Tragedy was around long before the Greeks and death and dying is not exactly new. But as grief and loss go, 2015 was a doozy of a year. Attacks in Paris, Beirut, northern Nigeria, and San Bernadino, to name but a few. Hundreds of thousands of Syrian refugees fleeing unimaginable atrocities, with nowhere to go. Mass shootings in Colorado, Oregon, South Carolina: on average, more than one per day in the US in 2015. This was a year in which the deaths of innocents were often met with impunity, and demagogues led in the polls.
Over the last few years, we've learned to sit with suffering, to resist the impulse to avert our gaze or change the subject. In 2015, there was a lot to witness.
But we've also gotten rather good at sitting with opposites, and learned that light and dark can, and indeed always do, coexist.
So we wanted to take a moment to recognize the other side of the story. In 2015, we saw grief and death and dying come out of the closet as never before, and saw loss inspire acts of remarkable generosity, empathy, and unity.
"The plaintive voices of the dead call the living to action," writes NYT columnist Charles Blow. It was a year in which collective grief poured out on the streets. The attacks in Paris were met with candlelight memorials and peace vigils around the world, including a gathering of thousands in the very same neighborhood where several of the attackers lived. The Black Lives Matter movement forced presidential candidates to reckon on a public stage with America's legacy of racism, and in July, the Confederate flag flew for the last time at the South Carolina statehouse. At the funeral of state Senator and Rev. Clementa Pinckney, one of the nine people murdered at Emanuel AME church in Charleston, the President of the United States was joined by thousands of voices in singing "Amazing Grace".

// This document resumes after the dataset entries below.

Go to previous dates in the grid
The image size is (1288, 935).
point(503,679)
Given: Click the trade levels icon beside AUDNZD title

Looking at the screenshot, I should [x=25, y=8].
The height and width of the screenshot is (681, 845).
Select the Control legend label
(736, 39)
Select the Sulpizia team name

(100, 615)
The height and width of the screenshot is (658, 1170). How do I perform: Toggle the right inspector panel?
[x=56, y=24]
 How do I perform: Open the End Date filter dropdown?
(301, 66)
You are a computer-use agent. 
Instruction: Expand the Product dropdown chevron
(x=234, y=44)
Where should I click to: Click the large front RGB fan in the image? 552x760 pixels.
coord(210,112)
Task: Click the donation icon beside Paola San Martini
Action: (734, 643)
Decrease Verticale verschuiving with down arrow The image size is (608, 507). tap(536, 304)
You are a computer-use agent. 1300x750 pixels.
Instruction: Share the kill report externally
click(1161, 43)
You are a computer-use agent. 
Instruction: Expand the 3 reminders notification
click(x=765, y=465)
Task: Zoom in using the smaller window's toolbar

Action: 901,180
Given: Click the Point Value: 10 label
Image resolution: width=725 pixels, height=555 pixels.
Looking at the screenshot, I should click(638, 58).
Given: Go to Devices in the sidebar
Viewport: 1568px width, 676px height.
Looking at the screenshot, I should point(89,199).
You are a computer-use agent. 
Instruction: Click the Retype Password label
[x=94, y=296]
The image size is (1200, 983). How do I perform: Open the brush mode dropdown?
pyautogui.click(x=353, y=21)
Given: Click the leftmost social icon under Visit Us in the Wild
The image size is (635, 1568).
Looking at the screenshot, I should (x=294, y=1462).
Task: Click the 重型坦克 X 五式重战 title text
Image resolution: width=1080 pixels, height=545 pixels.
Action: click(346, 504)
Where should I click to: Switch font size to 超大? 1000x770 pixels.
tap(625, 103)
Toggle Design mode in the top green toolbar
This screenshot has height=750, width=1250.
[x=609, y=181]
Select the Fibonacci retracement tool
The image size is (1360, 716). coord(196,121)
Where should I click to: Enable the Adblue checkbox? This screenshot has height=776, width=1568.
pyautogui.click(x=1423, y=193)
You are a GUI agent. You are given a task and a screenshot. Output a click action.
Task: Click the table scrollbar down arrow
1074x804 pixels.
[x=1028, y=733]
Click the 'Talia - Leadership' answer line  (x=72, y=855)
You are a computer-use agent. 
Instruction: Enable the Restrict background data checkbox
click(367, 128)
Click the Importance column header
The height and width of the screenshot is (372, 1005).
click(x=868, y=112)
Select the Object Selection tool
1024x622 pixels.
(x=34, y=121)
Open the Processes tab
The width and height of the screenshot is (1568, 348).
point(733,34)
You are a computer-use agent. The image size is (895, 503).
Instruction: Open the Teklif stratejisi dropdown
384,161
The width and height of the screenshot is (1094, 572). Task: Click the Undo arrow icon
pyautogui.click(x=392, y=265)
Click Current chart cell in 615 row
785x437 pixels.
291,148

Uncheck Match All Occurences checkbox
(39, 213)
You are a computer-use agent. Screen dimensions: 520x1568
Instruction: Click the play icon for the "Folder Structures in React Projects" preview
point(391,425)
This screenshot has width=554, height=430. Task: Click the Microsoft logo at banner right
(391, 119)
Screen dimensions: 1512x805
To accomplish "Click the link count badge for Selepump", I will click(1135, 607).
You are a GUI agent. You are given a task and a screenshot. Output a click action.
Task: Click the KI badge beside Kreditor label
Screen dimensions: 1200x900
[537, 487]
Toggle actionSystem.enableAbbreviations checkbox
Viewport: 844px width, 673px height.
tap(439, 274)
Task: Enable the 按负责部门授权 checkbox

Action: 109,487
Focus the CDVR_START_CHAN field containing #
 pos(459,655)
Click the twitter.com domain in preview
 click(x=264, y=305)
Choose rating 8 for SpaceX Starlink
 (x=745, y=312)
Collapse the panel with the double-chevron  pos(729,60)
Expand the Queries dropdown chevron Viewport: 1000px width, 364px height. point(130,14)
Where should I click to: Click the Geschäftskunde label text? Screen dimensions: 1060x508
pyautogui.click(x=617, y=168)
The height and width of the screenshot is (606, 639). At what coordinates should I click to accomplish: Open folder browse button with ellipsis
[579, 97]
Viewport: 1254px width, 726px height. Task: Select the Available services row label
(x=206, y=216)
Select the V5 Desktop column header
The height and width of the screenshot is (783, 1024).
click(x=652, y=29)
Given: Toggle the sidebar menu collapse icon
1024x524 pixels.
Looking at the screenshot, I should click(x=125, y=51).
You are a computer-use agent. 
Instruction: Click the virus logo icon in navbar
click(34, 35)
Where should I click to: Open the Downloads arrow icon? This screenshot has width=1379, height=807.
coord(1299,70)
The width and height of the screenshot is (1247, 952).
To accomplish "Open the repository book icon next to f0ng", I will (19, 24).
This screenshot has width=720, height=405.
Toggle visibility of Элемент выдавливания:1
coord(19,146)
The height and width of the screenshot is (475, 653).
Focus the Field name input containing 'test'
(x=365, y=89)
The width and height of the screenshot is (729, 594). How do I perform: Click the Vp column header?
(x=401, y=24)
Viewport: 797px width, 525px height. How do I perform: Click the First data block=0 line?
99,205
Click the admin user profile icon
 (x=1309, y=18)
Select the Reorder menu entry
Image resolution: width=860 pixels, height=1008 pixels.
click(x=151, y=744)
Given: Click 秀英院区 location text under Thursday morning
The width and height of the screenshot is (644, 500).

It's a year that proved that, for all our hand-wringing about "death taboos," this is something that people really do want to talk about; we simply need better language and better spaces in which to do so. A TED Talk by Dinner Party friend/inspiration/all-around-badass BJ Miller, head of Zen Hospice Project, was viewed more than 2.5M times. In it, BJ talks about the difference between "necessary suffering"-- our common currency as human beings, "the very thing that unites caregiver and care receiver" -- and "suffering we can change," by designing better systems for end-of-life care. Artist and cancer survivor Emily McDowell's Empathy Cards went viral, giving platitude-laden Hallmark cards the boot, and supplying us with a thing to say on all the occasions when we don't know what to say. 2015 saw the death of "death panels": Starting January 1, Medicare will reimburse doctors and nurse practitioners for talking with patients about their end-of-life wishes.
For us, 2015 was a game-changer. Two years ago, we set out on what some deemed a rather quixotic journey: to get 20- and 30-somethings to talk openly about loss and life after around potluck dinner tables, and to make it something people weren't embarrassed to share with their friends. In the last year, our tables grew 400%, to more than 100 worldwide, powered by 140+ hosts and a thousand Dinner Partiers. We were named the #1 "Thing That Can Really Help You While You're Grieving" on a BuzzFeed list, and covered on CNN, CBS LA, The Boston Globe, The Huffington Post, O Magazine, The New York Times, and more.
In a remarkable interview with Vice President Joe Biden in September, The Late Show's Stephen Colbert used his second question to say, "I was hoping you could tell us a story about your son." The Vice President spoke of his son's life, and the moment Beau, battling end-stage cancer, said to him, "Promise me you’re going to be alright." The two went on to talk about faith, and parenting, and the experience of being both caregiver and receiver, and the act of getting up. "The people I find who I'm most drawn to are people who have been hurt," said Biden.
In 2016, we promise to keep looking for the light.